Now that you know how to provide services to guest code, you can practice calling guest code back from the host.
Create guest code
Assume your third-party guest code is as follows (also available here):
<html>
<head></head>
<body>
<div id="output"></div>
<script type="text/javascript">
function timerFired(event) {
document.getElementById('output').innerHTML +=
'Got timer event at time ' + event.time + '<br/>';
}
timerService.registerListener(timerFired);
</script>
</body>
</html>
This code expects the host to provide an object
called timerService containing a method
called registerListener. The guest code passes a callback
function of its own to that method, and the host code calls that
function back periodically with a parameter, event, that
contains a property called time.
Create host page with services
Now create your host page like this (also available here):
<html>
<head>
<title>Caja host page</title>
<script type="text/javascript"
src="//caja.appspot.com/caja.js">
</script>
</head>
<body>
<h1>Caja host page</h1>
<div id="guest"></div>
<script type="text/javascript">
caja.initialize({
cajaServer: 'https://caja.appspot.com/',
debug: true
});
caja.load(document.getElementById('guest'), undefined, function(frame) {
var listeners = [];
var timerService = { // (1)
registerListener: function(l) {
listeners.push(l);
}
};
caja.markReadOnlyRecord(timerService); // (2)
caja.markFunction(timerService.registerListener);
var tamedTimerService = caja.tame(timerService);
function callListeners() { // (3)
var event = { time: '' + new Date() }; // (4)
caja.markReadOnlyRecord(event);
for (var i = 0; i < listeners.length; i++) {
listeners[i](event); // (5)
}
}
setInterval(callListeners, 1000); // (6)
frame.code('https://developers.google.com/caja/demos/callingguestcode/guest.html',
'text/html')
.api({ timerService: tamedTimerService })
.run();
});
</script>
</body>
</html>
Though simple, this example demonstrates quite a few aspects of constructing a two-way interface between host and guest code:
(1) the timerService object is declared.
(2) the caja object is used to tame the timer
service. We want the top-level object to be read-only (we don't want
guest code to mess with it), and we want to allow guest code to call
the registerListener function.
(3) the callListeners function is defined; it
will be called periodically by the setInterval at
(6).
(4) an event object is constructed to pass to the
guest code. Note that this too must be tamed. Specifically, imagine
that we had several pieces of guest code using this service. To
prevent one guest from damaging information seen by another, we must
protect the event object from tampering. We do so by
making it a read-only record and ensuring that its time
field is a string, which cannot be modified.
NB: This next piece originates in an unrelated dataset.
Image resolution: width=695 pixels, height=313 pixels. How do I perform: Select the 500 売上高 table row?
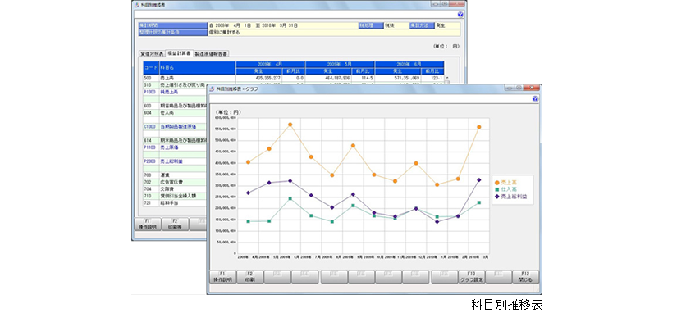(293, 78)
(5) the guest code function is actually called here. It is
invoked like a regular function; Caja will implicitly tame(...)
its arguments so that the guest code gets only the tamed view of the event.
(6) we invoke the guest code as before, passing the tamed API.
Loading the host page and pressing the button should give you a result like this:
Run it yourself
Review
- You created an API such that guest code and host code could call each other; and
- You learned to reason about how your API could be used as an attack vector and the steps you can take to avoid that.